→ Selected extract:
^^^^^^^^
Buy hey, I'm not that knowledgeable about the VM.
On Fri, 5 Oct 2007 20:30:28 +0800
Fengguang Wu <[email protected]> wrote:
> > commit c4e2d7ddde9693a4c05da7afd485db02c27a7a09
> > Author: akpm <akpm>
> > Date: Sun Dec 22 01:07:33 2002 +0000
> >
> > [PATCH] Give kswapd writeback higher priority than pdflush
> >
> > The `low latency page reclaim' design works by preventing page
> > allocators from blocking on request queues (and by preventing them from
> > blocking against writeback of individual pages, but that is immaterial
> > here).
> >
> > This has a problem under some situations. pdflush (or a write(2)
> > caller) could be saturating the queue with highmem pages. This
> > prevents anyone from writing back ZONE_NORMAL pages. We end up doing
> > enormous amounts of scenning.
>
> Sorry, I cannot not understand it. We now have balanced aging between
> zones. So the page allocations are expected to distribute proportionally
> between ZONE_HIGHMEM and ZONE_NORMAL?
Sure, but we don't have one disk queue per disk per zone! The queue is
shared by all the zones. So if writeback from one zone has filled the
queue up, the kernel can't write back data from another zone.
(Well, it can, by blocking in get_request_wait(), but that causes long and
uncontrollable latencies).
> > A test case is to mmap(MAP_SHARED) almost all of a 4G machine's memory,
> > then kill the mmapping applications. The machine instantly goes from
> > 0% of memory dirty to 95% or more. pdflush kicks in and starts writing
> > the least-recently-dirtied pages, which are all highmem. The queue is
> > congested so nobody will write back ZONE_NORMAL pages. kswapd chews
> > 50% of the CPU scanning past dirty ZONE_NORMAL pages and page reclaim
> > efficiency (pages_reclaimed/pages_scanned) falls to 2%.
> >
> > So this patch changes the policy for kswapd. kswapd may use all of a
> > request queue, and is prepared to block on request queues.
> >
> > What will now happen in the above scenario is:
> >
> > 1: The page alloctor scans some pages, fails to reclaim enough
> > memory and takes a nap in blk_congetion_wait().
> >
> > 2: kswapd() will scan the ZONE_NORMAL LRU and will start writing
> > back pages. (These pages will be rotated to the tail of the
> > inactive list at IO-completion interrupt time).
> >
> > This writeback will saturate the queue with ZONE_NORMAL pages.
> > Conveniently, pdflush will avoid the congested queues. So we end up
> > writing the correct pages.
^^^^^^^^
→ Tasks to perform:
**A)** Answer these about the kswapd writeback discussion, one answer per line:
(i) What date and time are given for the commit?
(ii) According to the reply, what is shared by all the zones?
(iii) In the test case, what does page reclaim efficiency fall to?
**B)** Write the next part of the kswapd writeback discussion, picking up after its last sentence.
You won't need the lines that come after this text.

→ Given data:
^^^^^^^^
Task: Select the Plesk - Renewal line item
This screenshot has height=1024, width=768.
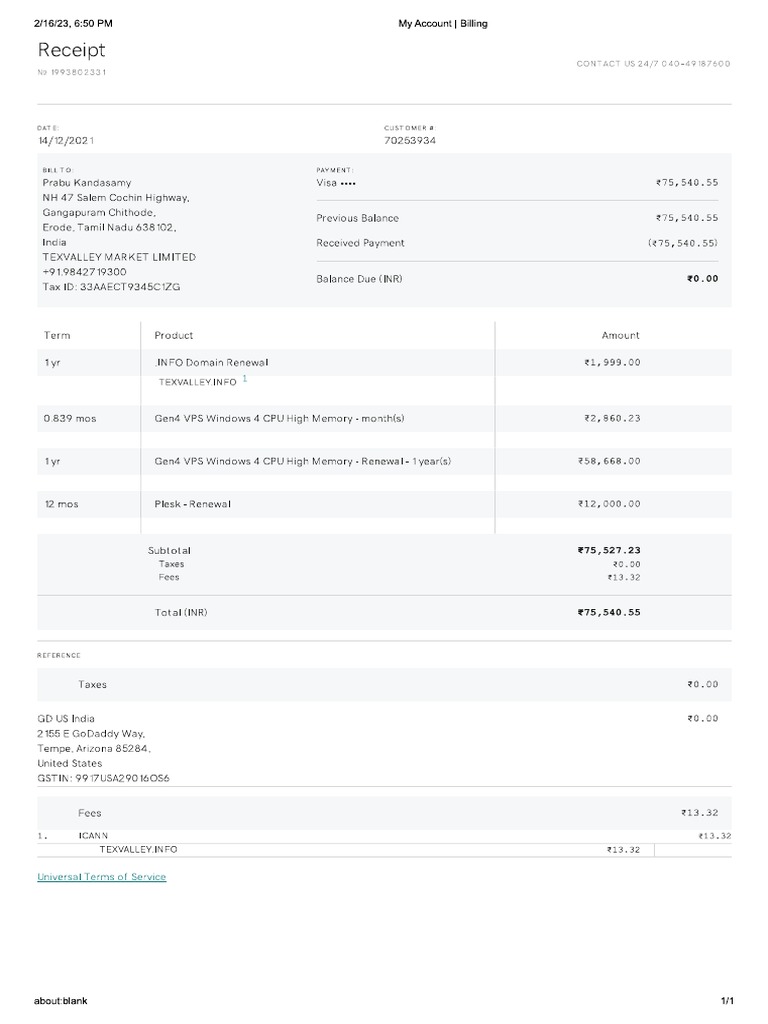Action: coord(192,504)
^^^^^^^^
→ Per-task outputs:
**A)**
(i) Sun Dec 22 01:07:33 2002 +0000
(ii) The disk queue
(iii) 2%

**B)**
> >
> > In this test, kswapd CPU utilisation falls from 50% to 2%, page reclaim
> > efficiency rises from 2% to 40% and things are generally a lot happier.
>
> We may see the same problem and improvement in the absent of 'all
> writeback goes to one zone' assumption.
>
> The problem could be:
> - dirty_thresh is exceeded, so balance_dirty_pages() starts syncing
> data and quickly _congests_ the queue;
Or someone ran fsync(), or pdflush is writing back data because it exceeded
dirty_writeback_centisecs, etc.
> - dirty pages are slowly but continuously turned into clean pages by
> balance_dirty_pages(), but they still stay in the same place in LRU;
> - the zones are mostly dirty/writeback pages, kswapd has a hard time
> finding the randomly distributed clean pages;
> - kswapd cannot do the writeout because the queue is congested!
>
> The improvement could be:
> - kswapd is now explicitly preferred to do the writeout;
> - the pages written by kswapd will be rotated and easy for kswapd to reclaim;
> - it becomes possible for kswapd to wait for the congested queue,
> instead of doing the vmscan like mad.
Yeah. In 2.4 and early 2.5, page-reclaim (both direct reclaim and kswapd,
iirc) would throttle by waiting on writeout of a particular page. This was
a poor design, because writeback against a *particular* page can take
anywhere from one millisecond to thirty seconds to complete, depending upon
where the disk head is and all that stuff.
The critical change I made was to switch the throttling algorithm from
"wait for one page to get written" to "wait for _any_ page to get written".
Becaue reclaim really doesn't care _which_ page got written: we want to
wake up and start scanning again when _any_ page got written.
That's what congestion_wait() does.
It is pretty crude. It could be that writeback completed against pages which
aren't in the correct zone, or it could be that some other task went and
allocated the just-cleaned pages before this task can get running and
reclaim them, or it could be that the just-written-back pages weren't
reclaimable after all, etc.
It would take a mind-boggling amount of logic and locking to make all this
100% accurate and the need has never been demonstrated. So page reclaim
presently should be viewed as a polling algorithm, where the rate of
polling is paced by the rate at which the IO system can retire writes.
> The congestion wait looks like a pretty natural way to throttle the kswapd.
> Instead of doing the vmscan at 1000MB/s and actually freeing pages at
> 60MB/s(about the write throughput), kswapd will be relaxed to do vmscan at
> maybe 150MB/s.
Something like that.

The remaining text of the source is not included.